Making exhausts, headlights, gear boxes or brakes has long been a steady job with suppliers in Germany alone employing some 270,000 people.

But the technologies they have specialised in are obsolescent and the process of making battery cars is a less labour-intensive undertaking.

“If today you need 100 people to produce a normal motor, then with the electric motor you only need 10,” said Jutta Rump, a business professor at Ludwigshafen University.

In Gifhorn, Stiebel Eltron is offering the prospect of further employment to some 300 of Continental’s workforce.

Another 100 could find a home at a nearby Siemens mobility plant that supplies rail companies.

Poor prospects

What jobs remain are under increasing pressure from Chinese competitors, who are hauling in a growing share of the market.

The Chinese battery-maker CATL has grown in short order to become the world’s third largest auto supplier, in a sector still led by Bosch, according to consultancy Roland Berger.

In Germany, one in three companies in the sector is planning to move part of its production abroad in the coming years to cut costs, according to a study by the German carmakers association VDA.

The axe has already fallen on 3,400 workers at Ford’s factory in Saarlouis, in the west of Germany.
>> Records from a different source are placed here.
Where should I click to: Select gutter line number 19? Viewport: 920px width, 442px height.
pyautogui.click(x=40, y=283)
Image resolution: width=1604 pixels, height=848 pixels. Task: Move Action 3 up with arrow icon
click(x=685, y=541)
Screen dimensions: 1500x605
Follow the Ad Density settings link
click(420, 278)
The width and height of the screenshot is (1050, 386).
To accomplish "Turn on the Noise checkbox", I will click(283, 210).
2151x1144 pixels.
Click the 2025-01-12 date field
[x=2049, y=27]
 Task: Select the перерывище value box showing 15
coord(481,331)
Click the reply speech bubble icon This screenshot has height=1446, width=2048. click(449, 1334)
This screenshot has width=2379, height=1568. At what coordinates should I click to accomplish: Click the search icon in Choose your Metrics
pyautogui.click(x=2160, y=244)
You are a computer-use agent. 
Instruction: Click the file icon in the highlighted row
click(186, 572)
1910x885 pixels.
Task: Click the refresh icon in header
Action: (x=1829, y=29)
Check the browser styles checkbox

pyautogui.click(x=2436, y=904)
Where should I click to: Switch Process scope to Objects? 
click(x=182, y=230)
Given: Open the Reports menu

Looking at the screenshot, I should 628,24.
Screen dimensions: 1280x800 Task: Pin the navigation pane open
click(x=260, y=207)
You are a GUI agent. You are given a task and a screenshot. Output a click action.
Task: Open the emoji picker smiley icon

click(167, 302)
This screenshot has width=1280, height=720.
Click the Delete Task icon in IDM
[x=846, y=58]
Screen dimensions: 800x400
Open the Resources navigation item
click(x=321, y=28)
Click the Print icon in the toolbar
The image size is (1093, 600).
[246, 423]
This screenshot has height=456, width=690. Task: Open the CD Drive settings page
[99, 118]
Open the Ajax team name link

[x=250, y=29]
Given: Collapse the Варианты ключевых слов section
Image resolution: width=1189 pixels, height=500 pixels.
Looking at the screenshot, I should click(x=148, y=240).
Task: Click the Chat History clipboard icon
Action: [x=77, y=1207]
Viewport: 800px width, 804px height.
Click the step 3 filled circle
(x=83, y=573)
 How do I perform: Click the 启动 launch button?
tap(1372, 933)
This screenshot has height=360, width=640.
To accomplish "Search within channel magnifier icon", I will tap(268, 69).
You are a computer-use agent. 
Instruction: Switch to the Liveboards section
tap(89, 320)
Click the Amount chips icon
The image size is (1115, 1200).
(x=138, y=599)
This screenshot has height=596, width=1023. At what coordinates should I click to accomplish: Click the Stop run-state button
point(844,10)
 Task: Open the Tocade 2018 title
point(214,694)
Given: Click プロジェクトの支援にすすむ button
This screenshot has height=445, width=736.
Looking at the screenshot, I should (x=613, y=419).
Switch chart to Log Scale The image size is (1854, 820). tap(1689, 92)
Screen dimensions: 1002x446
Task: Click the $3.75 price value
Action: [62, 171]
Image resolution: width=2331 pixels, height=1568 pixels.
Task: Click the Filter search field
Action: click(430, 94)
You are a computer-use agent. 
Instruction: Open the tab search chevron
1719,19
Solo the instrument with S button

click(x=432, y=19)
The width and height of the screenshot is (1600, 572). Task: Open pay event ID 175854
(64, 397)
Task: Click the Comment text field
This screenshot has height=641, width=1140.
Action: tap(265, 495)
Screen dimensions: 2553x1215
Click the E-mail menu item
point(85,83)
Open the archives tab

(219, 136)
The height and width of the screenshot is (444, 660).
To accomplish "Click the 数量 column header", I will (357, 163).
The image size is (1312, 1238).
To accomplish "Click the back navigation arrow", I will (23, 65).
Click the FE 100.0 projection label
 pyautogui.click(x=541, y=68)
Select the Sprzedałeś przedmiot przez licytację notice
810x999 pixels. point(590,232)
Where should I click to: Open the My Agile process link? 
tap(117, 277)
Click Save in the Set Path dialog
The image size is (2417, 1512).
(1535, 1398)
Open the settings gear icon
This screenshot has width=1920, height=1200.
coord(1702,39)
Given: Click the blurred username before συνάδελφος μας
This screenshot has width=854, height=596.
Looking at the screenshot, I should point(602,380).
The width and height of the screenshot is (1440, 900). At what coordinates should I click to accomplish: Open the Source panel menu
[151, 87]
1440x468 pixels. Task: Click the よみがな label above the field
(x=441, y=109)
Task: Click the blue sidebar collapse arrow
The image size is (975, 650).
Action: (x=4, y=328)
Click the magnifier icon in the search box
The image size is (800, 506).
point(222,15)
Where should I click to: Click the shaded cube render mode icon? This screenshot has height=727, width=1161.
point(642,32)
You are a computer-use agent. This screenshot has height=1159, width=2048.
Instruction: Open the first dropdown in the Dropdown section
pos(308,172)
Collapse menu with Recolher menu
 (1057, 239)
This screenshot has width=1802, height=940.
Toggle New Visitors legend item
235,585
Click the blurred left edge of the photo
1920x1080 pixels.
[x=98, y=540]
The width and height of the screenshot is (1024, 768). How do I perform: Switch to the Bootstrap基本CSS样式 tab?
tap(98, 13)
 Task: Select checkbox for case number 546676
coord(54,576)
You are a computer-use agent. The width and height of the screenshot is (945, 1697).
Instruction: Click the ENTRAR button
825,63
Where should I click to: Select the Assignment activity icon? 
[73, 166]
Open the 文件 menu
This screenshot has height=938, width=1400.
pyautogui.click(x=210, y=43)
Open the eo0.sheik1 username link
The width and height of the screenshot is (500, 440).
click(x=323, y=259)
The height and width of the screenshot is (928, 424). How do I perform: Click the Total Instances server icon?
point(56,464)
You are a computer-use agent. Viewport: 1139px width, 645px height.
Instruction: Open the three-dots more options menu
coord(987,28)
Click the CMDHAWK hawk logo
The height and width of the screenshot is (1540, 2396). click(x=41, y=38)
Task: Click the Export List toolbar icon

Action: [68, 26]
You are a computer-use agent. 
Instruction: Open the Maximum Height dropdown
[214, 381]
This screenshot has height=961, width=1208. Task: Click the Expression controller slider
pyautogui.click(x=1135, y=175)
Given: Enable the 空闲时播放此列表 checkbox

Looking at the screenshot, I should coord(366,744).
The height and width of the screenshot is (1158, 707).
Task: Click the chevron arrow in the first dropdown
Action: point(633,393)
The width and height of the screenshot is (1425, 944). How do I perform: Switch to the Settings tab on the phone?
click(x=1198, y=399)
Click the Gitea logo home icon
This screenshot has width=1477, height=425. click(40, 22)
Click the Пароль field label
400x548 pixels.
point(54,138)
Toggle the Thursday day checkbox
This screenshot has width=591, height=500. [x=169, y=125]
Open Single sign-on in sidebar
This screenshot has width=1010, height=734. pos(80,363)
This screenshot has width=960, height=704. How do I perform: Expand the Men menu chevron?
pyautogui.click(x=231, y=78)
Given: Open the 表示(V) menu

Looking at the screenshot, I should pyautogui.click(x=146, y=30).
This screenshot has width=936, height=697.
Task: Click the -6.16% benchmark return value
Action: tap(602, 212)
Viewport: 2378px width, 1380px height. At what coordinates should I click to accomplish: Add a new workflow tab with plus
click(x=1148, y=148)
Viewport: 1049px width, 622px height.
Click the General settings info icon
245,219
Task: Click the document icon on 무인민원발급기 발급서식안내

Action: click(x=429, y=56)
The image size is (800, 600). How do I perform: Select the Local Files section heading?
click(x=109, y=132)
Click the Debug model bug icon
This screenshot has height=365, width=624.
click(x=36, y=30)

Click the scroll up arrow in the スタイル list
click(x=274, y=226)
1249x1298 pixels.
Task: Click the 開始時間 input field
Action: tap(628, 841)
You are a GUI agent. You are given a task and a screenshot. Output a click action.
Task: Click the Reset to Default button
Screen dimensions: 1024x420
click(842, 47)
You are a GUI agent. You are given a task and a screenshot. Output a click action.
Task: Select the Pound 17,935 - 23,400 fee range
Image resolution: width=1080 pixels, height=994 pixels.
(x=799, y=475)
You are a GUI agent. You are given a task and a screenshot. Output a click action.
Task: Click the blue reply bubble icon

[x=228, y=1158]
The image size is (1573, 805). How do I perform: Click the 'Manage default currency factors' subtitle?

The plant closure takes with it a whole network of local suppliers, whose workers staged a six-day strike in March to get better redundancy terms.

Among them, 33-year-old Luca Thonet, employed by Ford supplier Lear, said he would like to stay in the region, close to the French border.

“But there is almost no industry left in the region, and the other factories are not in a very good situation either,” he told AFP.

Thonet cited the situation at ZF, the second-largest German auto supplier, which announced the closure of two sites in its domestic market.

The ZF works council fears some 12,000 job cuts could be in the pipeline, with a number falling in the same region as Saarlouis.

Germany may be facing a shortage of workers, but not all sectors are equally impacted.

In IT, product development, or sales “there’s a lack of qualified personnel”, said expert Rump. “That’s not the case in production.”